WHAT TO PRODUCE: From the passage below about the inauguration and the arts, list every person whose own words are quoted directly in quotation marks.

EXTRACT:
☆ ☆ ☆ ☆

In the absence of the good story told well by the good storyteller, we will fall prey to the bad story, even when told poorly by the bad one. Every time.

As the Biden-Harris administration begins its journey and a new era dawns for America and the world it inhabits, Jonathan Capehart describes this moment as "the beginning of the middle."

That's an insightful way to describe a time of hope around which swirls anxiety and uncertainty. The beginning of this chapter won't make our country more civil, informed or empathic overnight, but it does provide an opportunity to explore how we can better ourselves and our communities and improve the way we listen and respond to each other.

As a citizen, buoyed by the stable and thoughtful leadership taking the reins this week, I am hopeful.

As an arts advocate, it was exhilarating to see the inauguration and its surrounding festivities populated by the likes of Amanda Gorman, Lady Gaga, Jennifer Lopez, Cynthia Erivo, Common, Mumu Fresh, the Howard Gospel Choir, Renée Fleming, J'Nai Bridges, Lawrence Brownlee, Soloman Howard, Ryan McKinny, Eric Owens, and Bruce Springsteen, whose famous pre-election anti-Trump meditation began with the memorable phrase "there is no art in this White House" and who opened Wednesday night's "Celebrating America" multi-network TV special by singing "Land of Hope and Dreams" in front of the Lincoln Memorial.

I still feel unsettled, though.

As Pulitzer Prize-winning journalist and author Isabel Wilkerson tweeted this morning, "Just now starting to realize the emotional toll, the psychic weight we have carried, what it does to the spirit to hold your breath for this long."

I appreciate that sentiment, because to be honest, I still feel battered. We have been traumatized as a nation, not just on January 6 but for the more than four years prior to it. As any trauma survivor will tell you, recovering and processing takes time.

And when I consider where we go from here as arts advocates, I am daunted.

☆ ☆ ☆ ☆

RECORD EXCERPTS:
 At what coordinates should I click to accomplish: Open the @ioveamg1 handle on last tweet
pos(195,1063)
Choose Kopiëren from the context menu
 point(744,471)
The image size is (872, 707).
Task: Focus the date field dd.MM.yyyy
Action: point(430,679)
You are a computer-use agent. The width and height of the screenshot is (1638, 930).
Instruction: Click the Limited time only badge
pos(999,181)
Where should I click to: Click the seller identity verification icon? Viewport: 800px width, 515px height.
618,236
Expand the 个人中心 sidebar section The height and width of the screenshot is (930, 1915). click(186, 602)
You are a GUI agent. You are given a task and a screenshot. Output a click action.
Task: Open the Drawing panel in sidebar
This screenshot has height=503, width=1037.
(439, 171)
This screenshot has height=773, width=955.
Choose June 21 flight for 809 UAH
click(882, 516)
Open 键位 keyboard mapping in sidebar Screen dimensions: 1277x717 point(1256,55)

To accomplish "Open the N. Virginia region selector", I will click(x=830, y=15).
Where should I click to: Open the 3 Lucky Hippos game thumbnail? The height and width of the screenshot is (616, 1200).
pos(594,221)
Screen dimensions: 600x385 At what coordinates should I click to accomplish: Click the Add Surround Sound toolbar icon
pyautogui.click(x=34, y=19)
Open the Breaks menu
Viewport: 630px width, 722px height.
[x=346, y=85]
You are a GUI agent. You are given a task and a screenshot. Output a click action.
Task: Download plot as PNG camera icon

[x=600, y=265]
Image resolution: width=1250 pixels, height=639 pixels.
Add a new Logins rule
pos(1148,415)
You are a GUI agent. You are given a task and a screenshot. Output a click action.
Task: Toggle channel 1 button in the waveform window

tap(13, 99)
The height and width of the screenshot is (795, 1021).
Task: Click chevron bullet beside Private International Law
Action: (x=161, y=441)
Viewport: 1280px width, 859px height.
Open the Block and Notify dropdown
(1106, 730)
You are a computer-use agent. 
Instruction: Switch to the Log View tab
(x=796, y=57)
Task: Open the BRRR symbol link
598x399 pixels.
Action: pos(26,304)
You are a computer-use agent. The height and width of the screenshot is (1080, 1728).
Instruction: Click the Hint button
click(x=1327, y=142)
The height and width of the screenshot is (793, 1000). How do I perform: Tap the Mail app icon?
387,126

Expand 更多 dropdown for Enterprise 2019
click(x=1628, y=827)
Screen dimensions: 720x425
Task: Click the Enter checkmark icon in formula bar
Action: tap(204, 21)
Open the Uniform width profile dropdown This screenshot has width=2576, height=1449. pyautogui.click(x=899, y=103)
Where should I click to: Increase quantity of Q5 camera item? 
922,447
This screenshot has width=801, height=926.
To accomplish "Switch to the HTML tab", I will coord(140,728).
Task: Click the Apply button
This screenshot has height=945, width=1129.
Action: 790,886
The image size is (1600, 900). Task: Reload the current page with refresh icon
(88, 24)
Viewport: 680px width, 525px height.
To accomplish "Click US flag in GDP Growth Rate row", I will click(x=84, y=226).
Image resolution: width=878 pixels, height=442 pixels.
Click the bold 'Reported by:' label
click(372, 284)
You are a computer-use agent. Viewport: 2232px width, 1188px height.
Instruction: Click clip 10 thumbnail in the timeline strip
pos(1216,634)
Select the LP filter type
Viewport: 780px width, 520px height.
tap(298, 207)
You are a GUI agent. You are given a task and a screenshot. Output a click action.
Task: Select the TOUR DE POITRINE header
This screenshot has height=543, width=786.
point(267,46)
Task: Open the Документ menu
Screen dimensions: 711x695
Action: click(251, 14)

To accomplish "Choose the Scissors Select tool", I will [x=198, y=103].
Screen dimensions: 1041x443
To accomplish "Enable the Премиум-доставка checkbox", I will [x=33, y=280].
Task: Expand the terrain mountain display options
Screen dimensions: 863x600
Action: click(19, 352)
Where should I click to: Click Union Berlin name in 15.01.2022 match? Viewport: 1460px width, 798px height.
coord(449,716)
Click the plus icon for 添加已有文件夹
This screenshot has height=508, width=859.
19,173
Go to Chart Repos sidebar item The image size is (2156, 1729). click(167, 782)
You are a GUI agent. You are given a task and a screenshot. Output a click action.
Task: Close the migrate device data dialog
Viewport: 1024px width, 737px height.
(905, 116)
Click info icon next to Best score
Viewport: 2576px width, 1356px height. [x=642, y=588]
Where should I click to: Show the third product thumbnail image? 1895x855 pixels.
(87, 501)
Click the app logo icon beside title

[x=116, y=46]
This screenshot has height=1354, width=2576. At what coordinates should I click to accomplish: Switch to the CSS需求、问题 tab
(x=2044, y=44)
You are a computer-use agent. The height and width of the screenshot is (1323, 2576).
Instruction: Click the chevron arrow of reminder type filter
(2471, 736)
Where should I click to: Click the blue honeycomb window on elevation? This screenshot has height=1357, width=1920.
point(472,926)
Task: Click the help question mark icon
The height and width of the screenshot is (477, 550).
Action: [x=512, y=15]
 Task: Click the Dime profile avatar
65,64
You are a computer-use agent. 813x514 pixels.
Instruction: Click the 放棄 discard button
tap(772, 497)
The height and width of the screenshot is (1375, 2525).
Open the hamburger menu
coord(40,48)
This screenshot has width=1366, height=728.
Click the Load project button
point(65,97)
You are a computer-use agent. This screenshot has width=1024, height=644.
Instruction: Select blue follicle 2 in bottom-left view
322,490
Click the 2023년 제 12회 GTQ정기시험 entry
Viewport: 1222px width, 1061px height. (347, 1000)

☆ ☆ ☆ ☆

RESULT FOR THIS EXERCISE:
- Jonathan Capehart
- Bruce Springsteen
- Isabel Wilkerson